▶ EXCERPTED TEXT:
Our main review of the new architecture used in AMD Phenom X4 processors already touched upon their bug in L3 Cache TLB, which can freeze the system in experimental conditions (and probably in real conditions, according to the latest info). Our Phenom test results show that the bug does not have to do with L1/L2 D-TLB and/or I-TLB. Perhaps, it really affects some area in the integrated memory controller and/or L3 Cache, which can be called TLB (translation lookaside buffer). But this structure is not officially documented for these processors (and we don't know its characteristics). Anyway, AMD confirms that the bug exists. Motherboard manufacturers are also aware of this bug, so they release new BIOS versions with the patch to fix it. Unfortunately, it cannot be fixed "for free" (to all appearances, the patch disables this "TLB" structure), it reduces system performance by approximately 10-15%. According to some test results that have recently appeared in the Web, this patch can reduce system performance in various real applications (the spread of results is wide, the average performance drop is about 14%). However, the idea that the bug (and the corresponding patch) can affect a processor core, that is its execution units, seems unlikely. System performance is probably reduced because of deteriorated speed characteristics of memory and/or L3 Cache in the integrated memory controller. In order to prove it and to show how exactly the above-mentioned systems change with the patch, we decided to compare low-level characteristics of the AMD Phenom X4 platform with what we already obtained without the patch.

▶ TASK REQUIREMENTS:
A. In the Phenom TLB bug article, what average performance drop did recent web test results show for the patch in real applications?
B. Why, according to the Phenom TLB bug article, did the authors decide to compare the platform's low-level characteristics with and without the patch?
C. Extend the article on the Phenom TLB bug, picking up right after its final sentence.
The listing after this has nothing to do with what you're asked to do here.

▶ SUPPLIED MATERIAL:
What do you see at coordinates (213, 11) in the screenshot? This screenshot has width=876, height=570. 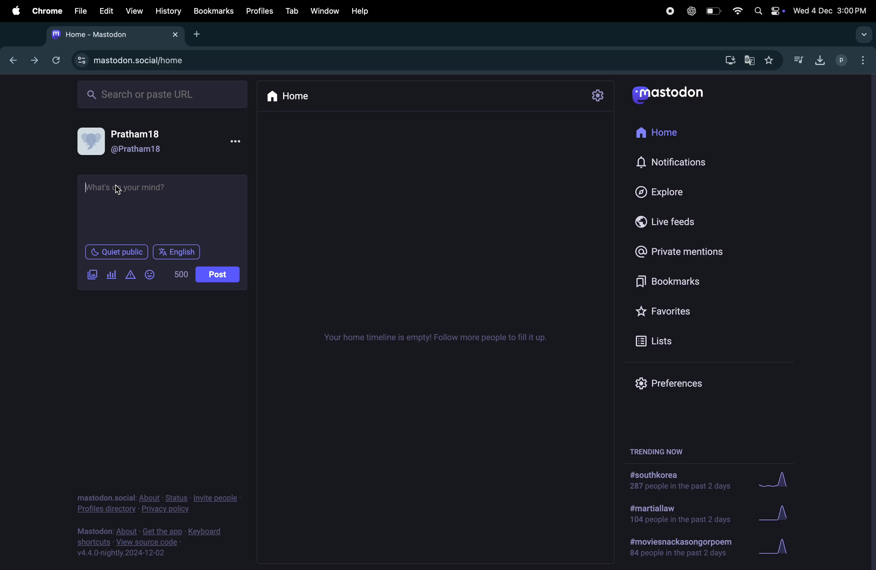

▶ EXPECTED RESPONSES:
A. About 14%.

B. They wanted to prove that the slowdown comes from worse speed of memory and/or L3 cache in the integrated memory controller, not from the processor core. They also wanted to show exactly how those systems change once the patch is applied.

C.
Testbed 1 (without the patch)
Testbed 2 (patched)
Real Bandwidth of Data Cache/Memory
First of all I'd like to note that absolute test results of the patched AMD Phenom X4 published in this review may differ from our older results (obtained without the patch) because of different motherboards used in the testbeds (see testbed configurations). In particular, when we tested the platform for the first time (Testbed 1, MSI K9A2 Platinum motherboard), we didn't know which frequency of the north bridge and L3 Cache were set by default. What concerns the second system analyzed in this article (Testbed 2, Gigabyte MA790GX-DQ6 motherboard), AMD Overdrive detects that the default frequency of the memory controller and L3 Cache is 2.0 GHz, while the core clock rate is 2.4 GHz. It will be reasonable to assume that the same default mode is used by the first motherboard. In this article we've increased the frequency of the north bridge to 2.4 GHz manually in BIOS Setup to ensure synchronous operation of processor cores and the integrated memory controller and to compare this mode with the default one (2.4 GHz CPU, 2.0 GHz NB).
Measurements of D-Cache and Memory bandwidths are published in Table 1.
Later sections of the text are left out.